東京に住んでいた時は豚骨ラーメンが大好きだった。
二子玉川にあるこってり系の豚骨ラーメン屋へ会社帰りに「今日はご褒美!」と言って通っていた程だ。
最後の一滴までスープは飲み干すほどの豚骨ラブであった。
そんな私が福岡へ転勤が決まり、この豚骨ラーメンが毎日気軽に食べれるようになるとは、
なんてラッキーなんだろうと心ウキウキしながら住居探しに福岡へ向かった。
 
家探しの合間には豚骨ラーメン巡り。
有名処の豚骨ラーメンを食しながらまもなく始まる福岡ライフに心がときめく。
 
ところが……。
 
その晩、豚骨ラーメンにあたってしまったのだ。牡蠣にあたったというなら分かるが、
豚骨ラーメンにあたるってどういうこと? と思うが、シンプルにこの上なく気持ち悪くなった。
大好きな豚骨ラーメンだったはずが、この一夜で豚骨ラーメンを体が受付けなくなってしまった。

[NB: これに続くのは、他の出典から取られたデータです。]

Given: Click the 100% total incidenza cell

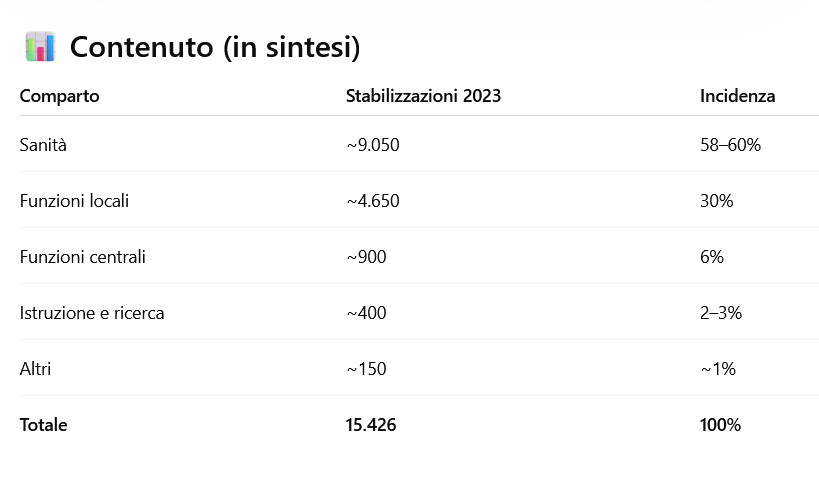Looking at the screenshot, I should tap(720, 425).
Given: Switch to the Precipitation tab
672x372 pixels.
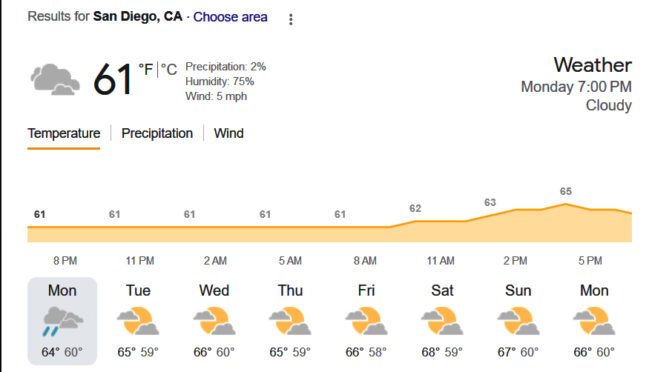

これからたくさん豚骨ラーメンを楽しめると思ったのに……である。
 
福岡に無事着任して、ラーメン屋に同僚と入るも、メニューにはシンプルに「ラーメン」と書かれたものしか見当たらない。あれ、ほら、味噌ラーメンとか醤油ラーメンとかメニューにないわけ? と心の中で
ワサワサしている。関東でラーメンといえば、醤油だ。定員さんがメニューを取りに来て、タイムアウト。メニューはこれしかないようだし、その「ラーメン」を注文してみよう。
 
登場したのは、もちろん豚骨ラーメンだった。
撃沈……。そうか、ここは福岡だ。
 
私の職場のビルの横が某有名豚骨ラーメン店。
昼前になってくると7階のオフィスまで仕込み中の豚骨ラーメンの出汁の香りが
窓越しにぷーんと漂ってくる。
 
「おっ、きた……」とそっと椅子から腰をもちあげ、窓を閉めにいこうか……と、
さりげなく窓の方へ身体を向けた時だった。
「ああ~、いい匂い~」
隣の席の美しい博多女子がその香りを楽しむかのように自然と出た言葉。
私は持ち上げかけた腰をさりげなく椅子にそっと戻し、何事もなかったように無事着席し、
「お腹空いてくるよね~」などと心にもないことを伝えた。
 
まだこの地に着任して早々、アウェイ感満載のこの地において、
「私、実は豚骨ラーメンが苦手なんです」とはとても言えない。
それは、福岡において、「嫌いな球団はソフトバンクです」というようなものである。
 
「この匂いは小さい時から嗅いでいて、いい思い出が沢山あって……」という。
なるほど嗅覚と脳は密接に繋がっているというが、豚骨ラーメンの香りで思い出されるいい思い出とは
いったいどんなものなんだろう?と興味津々だった。
この美しい壇蜜ばりの博多女子が豚骨ラーメンをすする光景は何ともミスマッチにも思えるが、
髪をなびかせながら食する光景はぜひ見てみたい福岡のシーンである。
 
それにしても、これがいい匂いとは食文化の違いを肌で感じた瞬間だった。
私は福岡に来たのだな……と。
そして、福岡ライフがスタートした。
 
こんな味覚・嗅覚のギャップからスタートしたことがもう一つある。
 
それは、学生時代にオーストラリア、メルボルンに留学した時のことだ。
その当時はまだインターネットも携帯もiPhoneもなく、メルボルン空港に到着したときに
学校関係者が車で迎えに来てくれると留学斡旋業者から伝えられていたが、本当に来てくれるのか? ドキドキの状態であった。又、母は娘がどこかに連れていかれてしまうのではないかと到着の
連絡が来るまで眠れなかったという。緊張もあってか食欲も湧かなかった。
空港で待っていると私の名前が書かれたプレートをもった男性が向かってきた。
「あなたはAsukaですか?」 私は「Yes」と元気よく答えたことを覚えている。
 
その学校関係者は今思うと日曜日なのに家族を家に置いて空港に迎えに来てくれたのだ。
「うちでバーベキューをしないか?」
オージーがいつも口にするセリフが到着初日、しかも到着直後に聞くことが出来てウキウキした。
なんて、ラッキーな私。
 
学校に到着して荷物を置くと直ぐに、その学校関係者の自宅にお招きを受けた。
 
バーベキューを始める前に奥さんがお腹すいたでしょ……と手作りのパイらしきものを出してくれた。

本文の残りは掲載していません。